Hi Sean, my daughter Mia has AVM's in her right leg - around her knee and her ankle - she has a portwine stain over two-thirds of her right foot. We have only been told that she has AVMs and hemi-hypertrophy but no-one has mentioned PWS and she does have high flow in the whole leg. She has currently had 2 embolizations and the radiologists are not planning any more as they do not think they have helped and could cause more damage. The problems for Mia are terrible ulcerations around her ankle and heel due to the high flow breaking down the skin and constant intense pain. She is unable to wear a shoe or walk. Do you know if her treatment would be any different with a PWS diagnosis?

From what you describe, that is exactly like PWS. Depending on where you live and your level of health insurance, I would suggest that you take her to see a clinic specializing in it. The Gonda Vascular Clinic at the Mayo is good.. as are others.

As for treatment - moderation and erring on the side of caution is best from my experience. Each case is very different in many ways, and treatment needs to be tailored to the individual.

My ulcerations are fairly minor, but I find that a combination of polysporin and 'after sun' cream (w/ vit E) works well. A dermatologist would know best - and I would seek one out if you haven't done so already.

As for the intense pain - I find that meditation works well (google Jon Kabat Zinn), and there are several pain management clinics that promote non-medicinal techniques that have worked well for me... taught me things like pacing my day, using energy wisely, focusing on having healthy fun (and not feeling guilty about stating my needs). Also, I take Advil for the swelling (works well for me), and hydromorphone for when I feel 'panicked' by being trapped by the pain.

How old is Mia?

Jaycee, I am working on developing a list of doctors who have experience with KTS and PWS. Members on the KTS group on FB have recommended Professor de Sweit, who rotates through several locations in the UK, Professor Baskerville at King's College Hospital in London, and Dr. Taibjee in Birmingham, as well as Dr. George Hamilton at the Royal Free Hospital in London. If you meet with any of them, please report back.

Hi Sean thank you so much for your reply. We are in the UK and are currently under a team including dermatologist, plastics, pain, IR, physio etc at Great Ormond Street Hospital in London. We do get very good continuity of care but I am feeling very despondent on Mia's behalf at the moment as we seem to be in a Catch 22 situation. Even if, big if, we get one ulceration to heal, another will probably break out which means she is obviously prone to more 'explosions' and there does not seem to be any other surgical options. Mia is just 12 years old and she doesn't even know about AVM Survivors yet.

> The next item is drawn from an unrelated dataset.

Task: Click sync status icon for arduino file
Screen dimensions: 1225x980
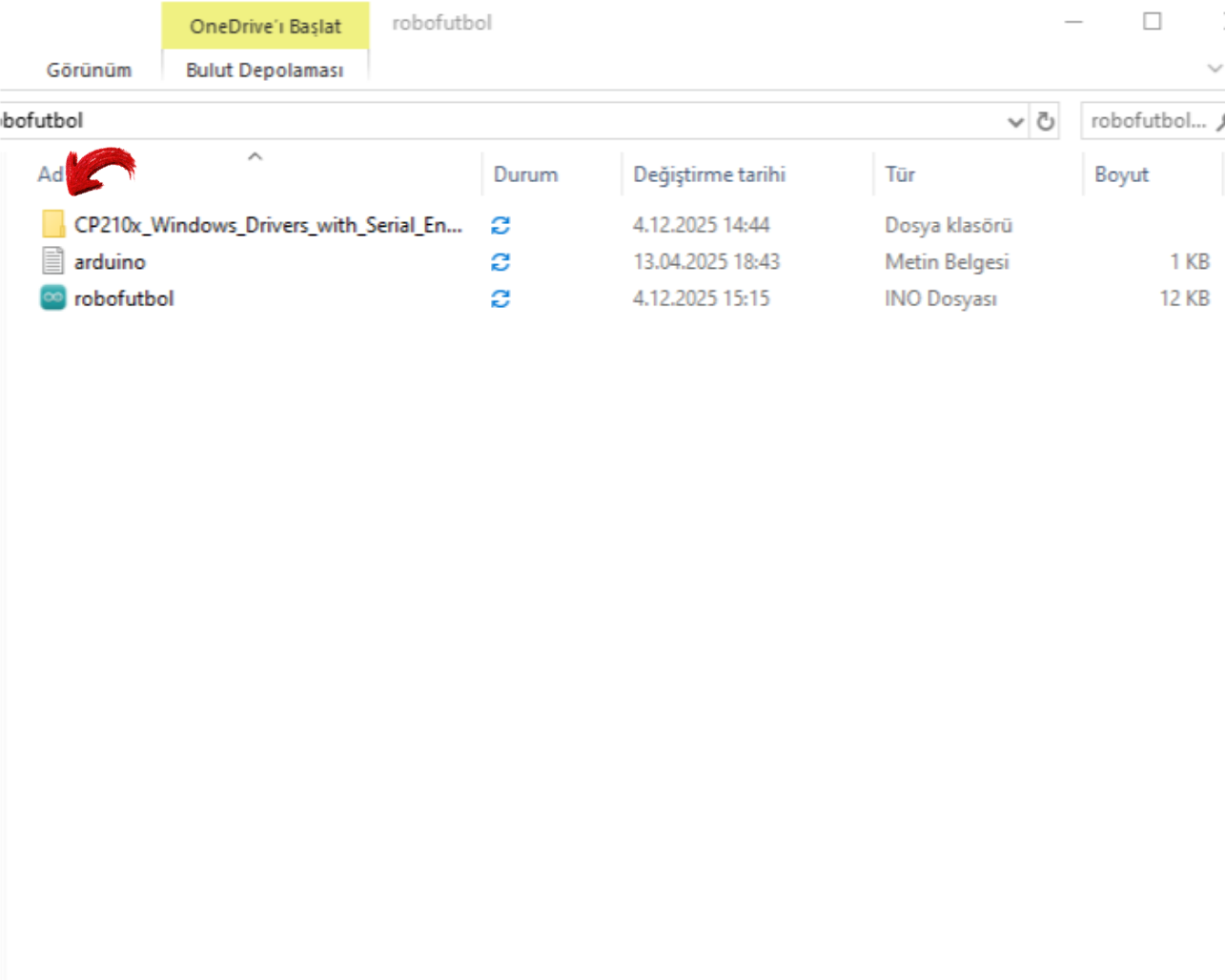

Dancermom you are amazing! You always have something positive to say to everyone. I will look into the names you mention here. We are already looking at someone in Birmingham. Thank you so much.

Hello Sean,

My son has all of the symptoms of parkes weber. You can check out a phot of him on my page. I’m just now learning about all of this and I am glad to know someone else out there that has pws and has lived a long life. We are sorting through all the treatment options now. If you have any advice, please send our our way. He does have high output cardiac failure. Therefore, embolization seems eminent.

My daughter has Parkes Weber syndrome.